The original motivation for not using OS threads was indeed performance. Async/await is mostly syntax sugar to fix some of the ergonomic problems of writing continuation-based code (Rust more or less skipped the intermediate "callback hell" with futures that Javascript/Python et al suffered through).
It's all nuanced and what to choose requires careful evaluation.
Most stacks are tiny and have bounded growth. Really large stacks usually happen with deep recursion, but it's not a very common pattern in non-functional languages (and functional languages have tail call optimization). OS threads allocate megabytes upfront to accommodate the worst case, which is not that common. And a tiny stack is very fast to copy. The larger the stack becomes, the less likely it is to grow further.
>cannot have pointers to stack objects
In Go, pointers that escape from a function force heap allocation, because it's unsafe to refer to the contents of a destroyed stack frame later on in principle.

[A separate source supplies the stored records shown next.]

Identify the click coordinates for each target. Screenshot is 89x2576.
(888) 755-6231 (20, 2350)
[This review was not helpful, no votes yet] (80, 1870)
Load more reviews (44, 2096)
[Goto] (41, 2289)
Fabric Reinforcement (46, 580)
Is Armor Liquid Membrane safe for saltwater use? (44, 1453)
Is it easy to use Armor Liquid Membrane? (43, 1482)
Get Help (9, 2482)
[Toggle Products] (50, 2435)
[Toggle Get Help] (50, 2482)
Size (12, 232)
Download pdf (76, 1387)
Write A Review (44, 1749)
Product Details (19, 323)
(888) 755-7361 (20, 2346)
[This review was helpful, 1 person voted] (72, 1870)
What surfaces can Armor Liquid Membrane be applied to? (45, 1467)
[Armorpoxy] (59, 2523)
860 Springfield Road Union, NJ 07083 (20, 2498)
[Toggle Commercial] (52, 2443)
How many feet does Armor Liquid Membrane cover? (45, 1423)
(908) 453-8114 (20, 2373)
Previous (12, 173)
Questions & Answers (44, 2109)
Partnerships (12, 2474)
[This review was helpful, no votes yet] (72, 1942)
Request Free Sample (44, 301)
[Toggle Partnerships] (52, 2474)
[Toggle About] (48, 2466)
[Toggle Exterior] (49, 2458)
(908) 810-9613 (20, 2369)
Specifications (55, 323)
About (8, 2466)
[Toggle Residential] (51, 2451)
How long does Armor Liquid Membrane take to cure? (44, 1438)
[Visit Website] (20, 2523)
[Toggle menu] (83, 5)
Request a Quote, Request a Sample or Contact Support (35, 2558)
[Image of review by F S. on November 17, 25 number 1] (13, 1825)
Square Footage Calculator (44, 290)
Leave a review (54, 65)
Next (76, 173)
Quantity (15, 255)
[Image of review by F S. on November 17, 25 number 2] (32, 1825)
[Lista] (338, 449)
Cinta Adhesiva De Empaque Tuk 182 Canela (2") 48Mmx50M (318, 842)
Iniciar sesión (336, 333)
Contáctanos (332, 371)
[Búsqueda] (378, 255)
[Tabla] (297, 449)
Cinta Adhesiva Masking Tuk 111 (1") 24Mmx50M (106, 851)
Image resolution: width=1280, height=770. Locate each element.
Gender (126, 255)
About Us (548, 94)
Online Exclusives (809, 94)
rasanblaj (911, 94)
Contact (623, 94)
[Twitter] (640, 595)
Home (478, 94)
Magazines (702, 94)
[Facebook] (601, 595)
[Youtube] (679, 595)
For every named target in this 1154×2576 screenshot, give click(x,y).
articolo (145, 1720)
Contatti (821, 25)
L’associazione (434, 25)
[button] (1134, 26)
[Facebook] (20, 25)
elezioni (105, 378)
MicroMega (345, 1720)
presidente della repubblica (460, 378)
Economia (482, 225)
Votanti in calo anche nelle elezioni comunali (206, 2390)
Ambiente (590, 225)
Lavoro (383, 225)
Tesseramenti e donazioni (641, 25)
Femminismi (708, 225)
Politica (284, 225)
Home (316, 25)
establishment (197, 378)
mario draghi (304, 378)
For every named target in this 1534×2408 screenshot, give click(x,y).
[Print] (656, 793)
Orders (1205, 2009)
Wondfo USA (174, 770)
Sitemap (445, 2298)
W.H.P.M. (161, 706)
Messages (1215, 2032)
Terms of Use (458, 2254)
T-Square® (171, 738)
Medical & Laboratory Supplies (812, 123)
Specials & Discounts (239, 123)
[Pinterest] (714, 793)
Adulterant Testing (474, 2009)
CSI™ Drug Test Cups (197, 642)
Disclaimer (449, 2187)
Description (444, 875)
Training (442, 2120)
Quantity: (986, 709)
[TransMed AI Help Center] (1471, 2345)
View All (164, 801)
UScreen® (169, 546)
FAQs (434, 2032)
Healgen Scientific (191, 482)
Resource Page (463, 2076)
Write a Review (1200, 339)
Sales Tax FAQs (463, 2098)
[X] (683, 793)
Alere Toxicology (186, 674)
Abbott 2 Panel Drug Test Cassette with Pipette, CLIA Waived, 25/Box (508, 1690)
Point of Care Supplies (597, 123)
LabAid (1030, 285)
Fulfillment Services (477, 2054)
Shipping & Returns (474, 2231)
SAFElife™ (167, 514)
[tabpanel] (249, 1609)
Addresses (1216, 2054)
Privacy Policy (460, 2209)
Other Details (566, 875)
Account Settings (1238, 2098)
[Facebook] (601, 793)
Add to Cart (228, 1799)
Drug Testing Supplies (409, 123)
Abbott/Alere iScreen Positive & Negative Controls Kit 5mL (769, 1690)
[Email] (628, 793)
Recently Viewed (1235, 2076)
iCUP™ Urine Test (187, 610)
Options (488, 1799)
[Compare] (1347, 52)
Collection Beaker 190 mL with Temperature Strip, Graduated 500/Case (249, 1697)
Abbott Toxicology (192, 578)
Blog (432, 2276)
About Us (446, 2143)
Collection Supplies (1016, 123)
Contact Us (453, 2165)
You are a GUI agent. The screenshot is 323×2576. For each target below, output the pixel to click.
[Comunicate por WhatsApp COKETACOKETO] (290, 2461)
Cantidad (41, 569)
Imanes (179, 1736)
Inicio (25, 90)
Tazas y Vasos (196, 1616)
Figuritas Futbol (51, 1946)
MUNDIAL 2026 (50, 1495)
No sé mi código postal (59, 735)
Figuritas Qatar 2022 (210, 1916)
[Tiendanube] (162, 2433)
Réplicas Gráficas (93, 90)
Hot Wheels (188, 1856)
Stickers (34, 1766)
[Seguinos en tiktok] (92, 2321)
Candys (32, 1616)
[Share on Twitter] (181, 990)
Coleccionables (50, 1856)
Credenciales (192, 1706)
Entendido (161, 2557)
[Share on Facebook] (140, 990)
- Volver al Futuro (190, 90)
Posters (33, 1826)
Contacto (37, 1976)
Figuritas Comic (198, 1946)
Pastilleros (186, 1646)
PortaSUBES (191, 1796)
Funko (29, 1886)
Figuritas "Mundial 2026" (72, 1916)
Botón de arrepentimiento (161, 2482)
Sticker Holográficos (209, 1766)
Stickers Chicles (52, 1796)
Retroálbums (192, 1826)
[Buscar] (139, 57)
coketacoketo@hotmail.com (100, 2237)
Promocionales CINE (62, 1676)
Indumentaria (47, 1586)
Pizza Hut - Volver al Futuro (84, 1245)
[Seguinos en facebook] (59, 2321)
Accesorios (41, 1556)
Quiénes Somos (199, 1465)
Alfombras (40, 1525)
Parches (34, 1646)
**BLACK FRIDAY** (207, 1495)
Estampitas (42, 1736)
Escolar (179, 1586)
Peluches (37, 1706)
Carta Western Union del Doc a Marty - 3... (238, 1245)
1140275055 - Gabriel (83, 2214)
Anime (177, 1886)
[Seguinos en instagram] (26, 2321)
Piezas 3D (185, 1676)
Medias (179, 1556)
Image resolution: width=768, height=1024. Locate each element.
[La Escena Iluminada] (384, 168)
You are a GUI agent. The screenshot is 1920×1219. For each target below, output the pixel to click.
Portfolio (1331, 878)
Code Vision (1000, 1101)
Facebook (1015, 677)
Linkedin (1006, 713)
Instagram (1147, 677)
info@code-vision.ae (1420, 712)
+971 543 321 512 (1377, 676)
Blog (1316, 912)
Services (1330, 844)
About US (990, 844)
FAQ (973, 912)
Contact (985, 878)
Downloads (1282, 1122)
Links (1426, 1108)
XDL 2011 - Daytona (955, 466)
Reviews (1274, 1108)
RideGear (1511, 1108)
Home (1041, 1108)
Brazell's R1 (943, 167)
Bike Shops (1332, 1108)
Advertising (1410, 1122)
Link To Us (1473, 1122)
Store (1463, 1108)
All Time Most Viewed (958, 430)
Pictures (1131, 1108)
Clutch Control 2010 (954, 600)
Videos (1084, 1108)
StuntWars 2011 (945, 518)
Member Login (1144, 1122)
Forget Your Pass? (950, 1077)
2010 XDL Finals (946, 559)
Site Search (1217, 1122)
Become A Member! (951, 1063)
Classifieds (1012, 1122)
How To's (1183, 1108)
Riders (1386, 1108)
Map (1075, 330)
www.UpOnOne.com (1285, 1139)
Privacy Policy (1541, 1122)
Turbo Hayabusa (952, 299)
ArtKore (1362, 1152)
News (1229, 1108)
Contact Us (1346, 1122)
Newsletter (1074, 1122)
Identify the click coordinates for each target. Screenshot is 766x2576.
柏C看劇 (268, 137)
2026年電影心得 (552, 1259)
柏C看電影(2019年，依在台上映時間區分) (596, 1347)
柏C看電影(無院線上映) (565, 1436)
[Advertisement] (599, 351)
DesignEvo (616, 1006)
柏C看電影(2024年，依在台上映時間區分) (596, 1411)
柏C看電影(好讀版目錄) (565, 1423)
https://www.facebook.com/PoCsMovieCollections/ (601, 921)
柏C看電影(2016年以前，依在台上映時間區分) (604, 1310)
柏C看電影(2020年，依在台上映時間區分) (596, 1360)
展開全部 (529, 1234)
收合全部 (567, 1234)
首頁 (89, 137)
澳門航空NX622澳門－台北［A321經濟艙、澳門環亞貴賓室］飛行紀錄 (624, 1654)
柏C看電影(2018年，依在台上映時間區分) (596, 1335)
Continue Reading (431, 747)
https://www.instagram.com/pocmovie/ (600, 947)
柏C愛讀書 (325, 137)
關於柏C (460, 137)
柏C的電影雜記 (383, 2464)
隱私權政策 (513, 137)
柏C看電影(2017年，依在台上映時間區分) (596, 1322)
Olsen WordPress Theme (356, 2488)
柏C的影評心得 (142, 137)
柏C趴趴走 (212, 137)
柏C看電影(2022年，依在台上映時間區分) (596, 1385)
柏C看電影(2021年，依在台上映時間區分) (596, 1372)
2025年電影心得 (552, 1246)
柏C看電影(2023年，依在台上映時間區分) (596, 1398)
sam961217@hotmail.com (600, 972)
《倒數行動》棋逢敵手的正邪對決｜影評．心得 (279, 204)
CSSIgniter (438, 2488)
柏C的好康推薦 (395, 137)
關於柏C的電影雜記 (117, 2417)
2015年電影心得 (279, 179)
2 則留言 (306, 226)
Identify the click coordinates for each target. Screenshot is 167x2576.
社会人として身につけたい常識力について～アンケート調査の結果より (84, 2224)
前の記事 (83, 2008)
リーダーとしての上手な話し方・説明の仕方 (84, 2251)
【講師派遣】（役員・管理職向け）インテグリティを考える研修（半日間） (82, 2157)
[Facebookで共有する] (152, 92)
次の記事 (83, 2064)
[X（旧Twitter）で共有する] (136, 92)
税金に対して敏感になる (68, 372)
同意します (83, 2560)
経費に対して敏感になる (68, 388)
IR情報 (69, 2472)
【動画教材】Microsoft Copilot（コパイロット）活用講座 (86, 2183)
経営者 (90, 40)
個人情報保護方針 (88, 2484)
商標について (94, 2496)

And if we only have pointers that never escape, it's relatively trivial to relocate such pointers during stack copying: just detect that a pointer is within the address range of the stack being relocated and recalculate it based on the new stack's base address.
Yes, you're not getting Rust performance (tho good part of it is their own compiler vs using all LLVM goodness) but performance is good enough and benefits for developers are great, having goroutines be so cheap means you don't even need to do anything explicitly async to get what you want
Now the languages that don't offer choice is another matter.
I also want to address something that I've seen in several sub-threads here: Rust's specific async implementation. The key limitation, compared to the likes of Go and JS, is that Rust attempts to implement async as a zero-cost abstraction, which is a much harder problem than what Go and JS does. Saying some variant of "Rust should just do the same thing as Go", is missing the point.